Now, a deal with these assets in a previously conceived form is unlikely, so now Yahoo will consider the possibility of spinning off its key business or sale to a strategic buyer, said Mark May, an analyst at Citigroup.
On June 5, Megamind wrote that Yahoo! was going to close several of his projects. One of them is Yahoo Pipes.. It allows you to create applications that combine news feeds, web pages and other services. Already on August 30, its functionality will be disabled, and on September 30, Yahoo Pipes will be closed completely. In addition, the company will close the mapping service - Yahoo Maps . Yahoo Music , Yahoo Autos , Yahoo TV and other projects have suffered the same fate to one degree or another . The company explains the closure of projects by a change in development strategy. The fact is that Yahoo! going to focus on three main areas: search, digital content and communications. In this regard, the company carries out cost optimization and frees up additional resources, TechCrunch reported .
But if everything could be so easily explained, the board of directors would not now waste time on meetings. Are not too many companies lately rushed to optimize costs, change strategies and engage in business restructuring? Perhaps sometimes something else is hidden under the “mask” of rapid optimization? If the bottom of the ship is broken and it is sinking, is it worth throwing part of the crew to hold out longer?

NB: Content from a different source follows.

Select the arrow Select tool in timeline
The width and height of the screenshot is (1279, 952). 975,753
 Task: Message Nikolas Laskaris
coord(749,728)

There is something to remember
Yahoo! founded in 1994. In the late 90s, the company began to grow rapidly. March 8, 1997 Yahoo! acquires the RocketMail portal - one of the first free email services. This is how Yahoo! Mail In addition, Yahoo! acquires ClassicGames.com services, which becomes the basis for Yahoo! Games, and eGroups, which later became Yahoo! Groups Finally, July 21, 1999, Yahoo! Introduces Yahoo! Instant Messaging Service Messenger
September 26, 2001 Yahoo! reached its historic low of $ 8.11. Yahoo! became one of the few large Internet companies that survived the “dot-com crash”. After overcoming the crisis Yahoo! took up the telecommunications market. June 3, 2002 Yahoo! and Southwestern Bell Corporation launched a national dialup service on the US market, and on August 23, 2005, together with Verizon Yahoo! Launches a nationwide DSL service.
At the end of 2002, Yahoo! begins acquiring other search engines - Inktomi, and in 2003 - Overture services, Inc., AltaVista and AllTheWeb. February 18, 2004 Yahoo! ceases to use Google search technology and switches to its own.
In 2005-2006, Yahoo! launched the services Yahoo! Music, Flickr and Yahoo! 360 °.
February 1, 2008 Microsoft sent Yahoo! shareholders $ 44.6 billion acquisition offer.
And who knows - maybe today, December 2, 2015, the board of directors of Yahoo! sits at a meeting and asks the question: was it worth it to refuse the offer?